● Directions for this task: From the line with "You are a computer-use agent. The image" through the line with "You are a computer-use agent. The width", inclusive, return each line of the data below exactly and leave the rest out.

Collection entries
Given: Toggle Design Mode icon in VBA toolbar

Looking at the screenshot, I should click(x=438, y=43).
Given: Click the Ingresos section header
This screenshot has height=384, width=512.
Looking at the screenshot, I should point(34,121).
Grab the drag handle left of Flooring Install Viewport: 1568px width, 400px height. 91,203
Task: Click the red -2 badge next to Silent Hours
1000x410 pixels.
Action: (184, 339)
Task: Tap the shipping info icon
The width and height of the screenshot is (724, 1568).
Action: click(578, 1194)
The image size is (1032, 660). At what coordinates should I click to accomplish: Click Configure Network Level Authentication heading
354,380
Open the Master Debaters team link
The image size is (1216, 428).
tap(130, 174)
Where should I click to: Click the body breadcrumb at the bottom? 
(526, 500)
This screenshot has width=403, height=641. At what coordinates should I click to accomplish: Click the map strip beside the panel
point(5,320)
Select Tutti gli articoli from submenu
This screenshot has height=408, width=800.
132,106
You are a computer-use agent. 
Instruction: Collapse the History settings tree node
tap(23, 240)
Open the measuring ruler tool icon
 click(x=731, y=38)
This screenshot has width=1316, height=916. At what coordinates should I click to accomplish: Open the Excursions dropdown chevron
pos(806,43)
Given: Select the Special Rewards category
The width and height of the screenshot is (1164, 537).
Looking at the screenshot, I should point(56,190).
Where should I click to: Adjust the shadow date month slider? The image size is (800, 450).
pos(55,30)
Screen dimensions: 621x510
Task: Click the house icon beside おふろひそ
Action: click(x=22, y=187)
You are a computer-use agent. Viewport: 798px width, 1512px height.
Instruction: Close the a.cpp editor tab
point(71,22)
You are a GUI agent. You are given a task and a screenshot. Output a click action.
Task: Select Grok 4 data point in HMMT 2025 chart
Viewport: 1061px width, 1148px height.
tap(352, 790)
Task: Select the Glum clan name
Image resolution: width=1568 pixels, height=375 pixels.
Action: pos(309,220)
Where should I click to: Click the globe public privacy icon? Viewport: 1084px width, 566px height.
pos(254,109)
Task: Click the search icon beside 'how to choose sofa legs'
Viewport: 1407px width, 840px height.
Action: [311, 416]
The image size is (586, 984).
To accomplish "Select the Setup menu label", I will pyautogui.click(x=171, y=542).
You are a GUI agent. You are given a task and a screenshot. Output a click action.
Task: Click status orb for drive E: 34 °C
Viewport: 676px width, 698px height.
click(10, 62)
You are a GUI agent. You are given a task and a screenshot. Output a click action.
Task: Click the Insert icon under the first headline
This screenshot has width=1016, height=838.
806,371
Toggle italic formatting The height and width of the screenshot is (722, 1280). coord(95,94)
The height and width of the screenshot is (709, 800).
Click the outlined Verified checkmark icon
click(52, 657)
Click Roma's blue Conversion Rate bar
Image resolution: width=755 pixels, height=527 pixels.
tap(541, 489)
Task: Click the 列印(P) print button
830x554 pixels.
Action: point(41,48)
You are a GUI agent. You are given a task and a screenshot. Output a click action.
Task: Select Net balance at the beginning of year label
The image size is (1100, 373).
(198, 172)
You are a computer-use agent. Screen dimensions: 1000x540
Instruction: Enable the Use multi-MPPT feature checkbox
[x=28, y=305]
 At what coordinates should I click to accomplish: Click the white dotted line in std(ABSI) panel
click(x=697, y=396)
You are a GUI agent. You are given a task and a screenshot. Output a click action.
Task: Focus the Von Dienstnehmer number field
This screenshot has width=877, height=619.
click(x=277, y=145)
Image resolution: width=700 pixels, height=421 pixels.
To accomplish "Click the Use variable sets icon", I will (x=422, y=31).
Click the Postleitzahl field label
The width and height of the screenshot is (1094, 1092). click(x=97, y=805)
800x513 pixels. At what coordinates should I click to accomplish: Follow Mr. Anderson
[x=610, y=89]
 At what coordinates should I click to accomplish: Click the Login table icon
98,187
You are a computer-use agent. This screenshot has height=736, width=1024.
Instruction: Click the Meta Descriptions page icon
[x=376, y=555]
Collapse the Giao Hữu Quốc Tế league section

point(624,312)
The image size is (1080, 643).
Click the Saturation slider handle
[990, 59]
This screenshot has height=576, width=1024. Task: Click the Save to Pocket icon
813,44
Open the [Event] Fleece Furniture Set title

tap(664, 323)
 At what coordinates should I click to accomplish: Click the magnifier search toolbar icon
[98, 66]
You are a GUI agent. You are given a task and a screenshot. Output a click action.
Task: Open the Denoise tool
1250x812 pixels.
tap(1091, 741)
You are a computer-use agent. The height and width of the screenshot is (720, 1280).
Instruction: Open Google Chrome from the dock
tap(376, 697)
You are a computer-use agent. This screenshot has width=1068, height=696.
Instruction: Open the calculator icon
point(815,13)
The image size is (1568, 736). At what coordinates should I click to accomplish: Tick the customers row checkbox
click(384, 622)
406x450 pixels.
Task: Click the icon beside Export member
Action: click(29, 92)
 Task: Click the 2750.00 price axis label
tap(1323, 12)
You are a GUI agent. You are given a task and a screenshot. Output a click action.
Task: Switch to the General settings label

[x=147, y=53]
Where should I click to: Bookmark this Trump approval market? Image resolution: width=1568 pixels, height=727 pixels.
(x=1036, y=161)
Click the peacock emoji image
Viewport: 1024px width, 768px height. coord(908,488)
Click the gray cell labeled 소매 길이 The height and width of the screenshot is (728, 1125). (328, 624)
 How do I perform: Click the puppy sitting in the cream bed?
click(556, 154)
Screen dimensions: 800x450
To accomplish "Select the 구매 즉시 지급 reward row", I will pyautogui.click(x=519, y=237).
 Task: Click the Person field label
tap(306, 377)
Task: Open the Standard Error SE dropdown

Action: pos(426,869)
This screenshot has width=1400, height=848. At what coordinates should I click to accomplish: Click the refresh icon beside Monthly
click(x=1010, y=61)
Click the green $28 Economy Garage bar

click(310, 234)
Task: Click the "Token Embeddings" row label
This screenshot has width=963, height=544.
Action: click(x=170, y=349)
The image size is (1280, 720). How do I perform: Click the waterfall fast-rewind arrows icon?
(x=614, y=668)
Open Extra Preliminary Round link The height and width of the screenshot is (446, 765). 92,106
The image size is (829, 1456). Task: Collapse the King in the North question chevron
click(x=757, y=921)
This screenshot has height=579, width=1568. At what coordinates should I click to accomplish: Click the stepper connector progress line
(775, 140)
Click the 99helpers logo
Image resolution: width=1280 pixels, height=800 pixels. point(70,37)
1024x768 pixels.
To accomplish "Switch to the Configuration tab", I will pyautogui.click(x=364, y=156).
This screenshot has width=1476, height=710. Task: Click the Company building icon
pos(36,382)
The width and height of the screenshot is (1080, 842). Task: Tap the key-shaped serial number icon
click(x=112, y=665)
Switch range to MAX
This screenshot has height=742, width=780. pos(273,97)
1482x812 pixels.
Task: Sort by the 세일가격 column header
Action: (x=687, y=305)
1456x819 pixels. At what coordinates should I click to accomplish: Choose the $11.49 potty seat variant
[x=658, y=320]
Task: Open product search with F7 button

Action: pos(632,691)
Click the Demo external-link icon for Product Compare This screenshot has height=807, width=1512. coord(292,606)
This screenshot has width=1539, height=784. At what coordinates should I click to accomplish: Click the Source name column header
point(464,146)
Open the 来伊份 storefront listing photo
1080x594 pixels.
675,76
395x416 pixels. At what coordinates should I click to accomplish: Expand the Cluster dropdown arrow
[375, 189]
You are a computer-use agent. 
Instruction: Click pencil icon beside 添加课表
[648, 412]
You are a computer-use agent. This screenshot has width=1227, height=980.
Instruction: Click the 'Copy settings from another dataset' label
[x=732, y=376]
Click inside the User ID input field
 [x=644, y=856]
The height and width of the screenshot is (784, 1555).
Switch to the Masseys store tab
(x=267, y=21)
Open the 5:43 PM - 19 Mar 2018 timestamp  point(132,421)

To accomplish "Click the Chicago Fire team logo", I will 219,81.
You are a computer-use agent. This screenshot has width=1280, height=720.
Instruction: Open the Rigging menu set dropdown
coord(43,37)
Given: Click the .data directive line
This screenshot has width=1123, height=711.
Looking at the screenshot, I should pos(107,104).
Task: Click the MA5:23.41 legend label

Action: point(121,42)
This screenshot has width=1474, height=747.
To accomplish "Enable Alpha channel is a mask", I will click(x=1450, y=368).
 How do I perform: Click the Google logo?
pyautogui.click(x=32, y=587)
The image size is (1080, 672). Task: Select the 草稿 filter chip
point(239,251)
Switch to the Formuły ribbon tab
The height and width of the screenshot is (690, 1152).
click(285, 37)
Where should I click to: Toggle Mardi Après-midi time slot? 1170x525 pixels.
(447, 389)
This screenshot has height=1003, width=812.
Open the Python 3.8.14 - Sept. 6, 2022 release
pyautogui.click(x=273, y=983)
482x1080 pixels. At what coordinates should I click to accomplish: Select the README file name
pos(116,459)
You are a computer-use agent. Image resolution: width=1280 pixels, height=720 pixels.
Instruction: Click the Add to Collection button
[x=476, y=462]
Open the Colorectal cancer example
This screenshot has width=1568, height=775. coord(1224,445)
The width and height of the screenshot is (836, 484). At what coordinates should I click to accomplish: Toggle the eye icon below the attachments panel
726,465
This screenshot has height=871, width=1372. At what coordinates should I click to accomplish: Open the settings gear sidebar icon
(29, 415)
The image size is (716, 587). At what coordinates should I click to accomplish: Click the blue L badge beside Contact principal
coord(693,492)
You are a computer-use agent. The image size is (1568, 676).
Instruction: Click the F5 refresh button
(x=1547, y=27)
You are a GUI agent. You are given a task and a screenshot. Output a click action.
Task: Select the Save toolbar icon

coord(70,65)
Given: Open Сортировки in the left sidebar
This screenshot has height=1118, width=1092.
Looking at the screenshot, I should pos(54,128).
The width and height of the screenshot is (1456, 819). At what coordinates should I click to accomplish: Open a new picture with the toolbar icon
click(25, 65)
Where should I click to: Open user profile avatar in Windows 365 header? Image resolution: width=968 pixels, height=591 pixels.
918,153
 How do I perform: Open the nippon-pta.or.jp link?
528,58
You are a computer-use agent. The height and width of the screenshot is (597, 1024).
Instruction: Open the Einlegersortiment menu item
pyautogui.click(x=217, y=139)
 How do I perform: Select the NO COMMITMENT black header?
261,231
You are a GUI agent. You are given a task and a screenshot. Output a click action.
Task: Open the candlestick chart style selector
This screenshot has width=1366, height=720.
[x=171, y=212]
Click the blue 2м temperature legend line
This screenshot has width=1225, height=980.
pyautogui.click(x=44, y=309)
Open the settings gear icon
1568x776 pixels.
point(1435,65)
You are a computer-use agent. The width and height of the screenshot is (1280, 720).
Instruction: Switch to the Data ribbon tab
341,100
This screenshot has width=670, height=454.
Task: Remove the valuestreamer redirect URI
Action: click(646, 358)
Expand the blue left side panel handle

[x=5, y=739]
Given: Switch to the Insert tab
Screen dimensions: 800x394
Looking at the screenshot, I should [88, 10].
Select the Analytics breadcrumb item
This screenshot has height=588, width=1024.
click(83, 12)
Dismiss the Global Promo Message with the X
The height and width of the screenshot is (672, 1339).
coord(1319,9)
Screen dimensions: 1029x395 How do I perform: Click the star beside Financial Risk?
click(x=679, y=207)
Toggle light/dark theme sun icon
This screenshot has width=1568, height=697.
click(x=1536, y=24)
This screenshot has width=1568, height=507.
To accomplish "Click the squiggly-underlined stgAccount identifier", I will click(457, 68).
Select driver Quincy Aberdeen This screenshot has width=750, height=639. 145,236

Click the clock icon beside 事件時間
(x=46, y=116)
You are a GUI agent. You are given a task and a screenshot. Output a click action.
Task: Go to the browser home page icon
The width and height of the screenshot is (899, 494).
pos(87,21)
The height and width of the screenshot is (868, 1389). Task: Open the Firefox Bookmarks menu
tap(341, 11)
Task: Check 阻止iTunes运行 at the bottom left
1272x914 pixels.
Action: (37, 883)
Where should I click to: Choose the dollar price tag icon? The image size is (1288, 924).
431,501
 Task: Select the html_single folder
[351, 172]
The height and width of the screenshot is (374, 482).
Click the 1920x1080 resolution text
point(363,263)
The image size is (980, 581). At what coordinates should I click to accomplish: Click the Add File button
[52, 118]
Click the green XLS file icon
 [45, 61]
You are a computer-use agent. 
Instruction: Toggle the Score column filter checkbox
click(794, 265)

● Reply to the task:
You are a computer-use agent. The image size is (1568, 676).
Instruction: Click the F5 refresh button
(x=1547, y=27)
You are a GUI agent. You are given a task and a screenshot. Output a click action.
Task: Select the Save toolbar icon

coord(70,65)
Given: Open Сортировки in the left sidebar
This screenshot has height=1118, width=1092.
Looking at the screenshot, I should pos(54,128).
The width and height of the screenshot is (1456, 819). At what coordinates should I click to accomplish: Open a new picture with the toolbar icon
click(25, 65)
Where should I click to: Open user profile avatar in Windows 365 header? Image resolution: width=968 pixels, height=591 pixels.
918,153
 How do I perform: Open the nippon-pta.or.jp link?
528,58
You are a computer-use agent. The height and width of the screenshot is (597, 1024).
Instruction: Open the Einlegersortiment menu item
pyautogui.click(x=217, y=139)
 How do I perform: Select the NO COMMITMENT black header?
261,231
You are a GUI agent. You are given a task and a screenshot. Output a click action.
Task: Open the candlestick chart style selector
This screenshot has width=1366, height=720.
[x=171, y=212]
Click the blue 2м temperature legend line
This screenshot has width=1225, height=980.
pyautogui.click(x=44, y=309)
Open the settings gear icon
1568x776 pixels.
point(1435,65)
You are a computer-use agent. The width and height of the screenshot is (1280, 720).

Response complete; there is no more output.